At the conclusion of C-17 testing, the Army's Precision Fires Rocket and Missile Systems and Lockheed Martin, the HIMARS contractor, decided it was time to test the results on the C-130 aircraft.

"Since that time, several changes have been made in both the C-130 and the HIMARS FCS which made this a real possibility," he said. "The most significant was the addition of JPADS to the C-130 fleet. Without this significant enhancement, the Hot Panel mission would not have been viable."

Testing the system was only one aspect of the day's events. The other was in the hands of the Wingmen. It wouldn't be easy, as the vehicle's formidable size left very little "wiggle room." It took a fair amount of maneuvering, but after a few minutes, the HIMARS and a team of U.S. Army and Lockheed engineers was sitting - quite snugly - in the cargo hold.

The Lockeed-Martin and Army team will have to analyze the data recorded during the flight tests. Hopefully, the results will show that the data is within allowable limits.

If they are, the program will culminate in a live-fire demonstration of a "real-world" scenario using soldiers rather than contractors. A C-17 and a C-130 will transport the system from Ft. Sill, OK to White Sands Missile Range where they will land, the launcher will roll off, shoot live rounds, load back onto the aircraft and make a hasty exit.

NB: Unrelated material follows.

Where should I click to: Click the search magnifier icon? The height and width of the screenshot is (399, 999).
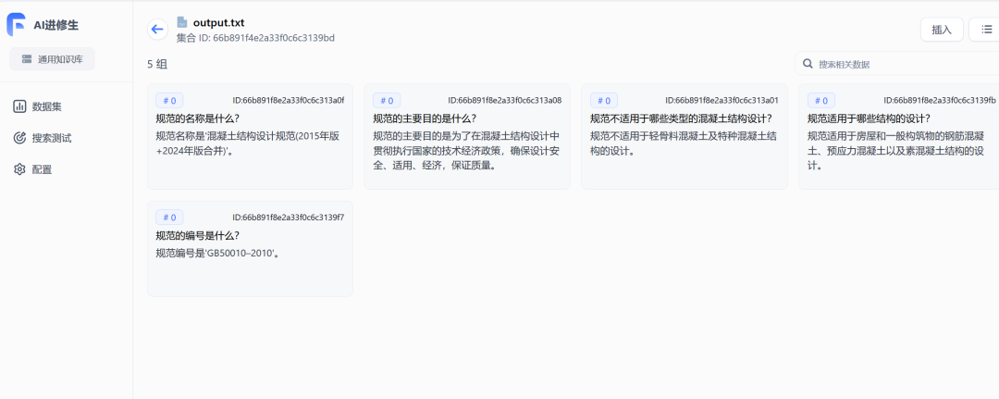pos(808,64)
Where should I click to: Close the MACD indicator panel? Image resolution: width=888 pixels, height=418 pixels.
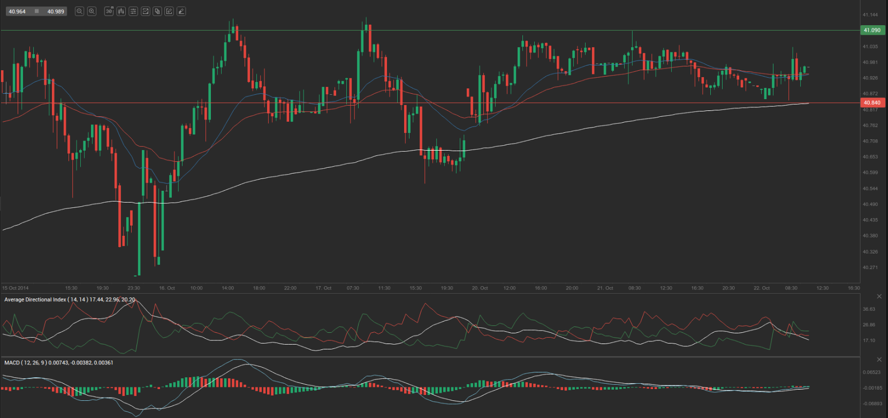tap(879, 360)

The object of the day's exercise, according to Maj. Fitzgerald, was to collect as much flight data as possible to confirm the accuracy of the HIMARS FCS for Hot Panel operations. When all was said and done, the mission was deemed another successful Army-Air Force teaming.

"Each branch of service has unique capabilities," he said. "The Air Force's ability to transport equipment and personnel around the battlefield and to locations that wheeled transport cannot go is imperative to deliver ground-based firepower in a timely manner.

"By working together we were both able to benefit. That is the true synergy of joint operations. We were able to collect all the data we needed to confirm the Hot Panel capability with the C-130, and the Reservists gained valuable training by loading and flying with such a large and unique piece or equipment."

Mr. Gentry and Maj. Fitzgerald agreed that every single airman and every officer they encountered at the 908th was outstanding.

"I have never worked with a more "can-do" group in my career," Mr. Gentry said. 
"Everyone involved did everything they could to make these flights successful and give our engineers the chance to get the data they needed to be able to validate this capability. I commend the 908th and look forward to working with them again in the future."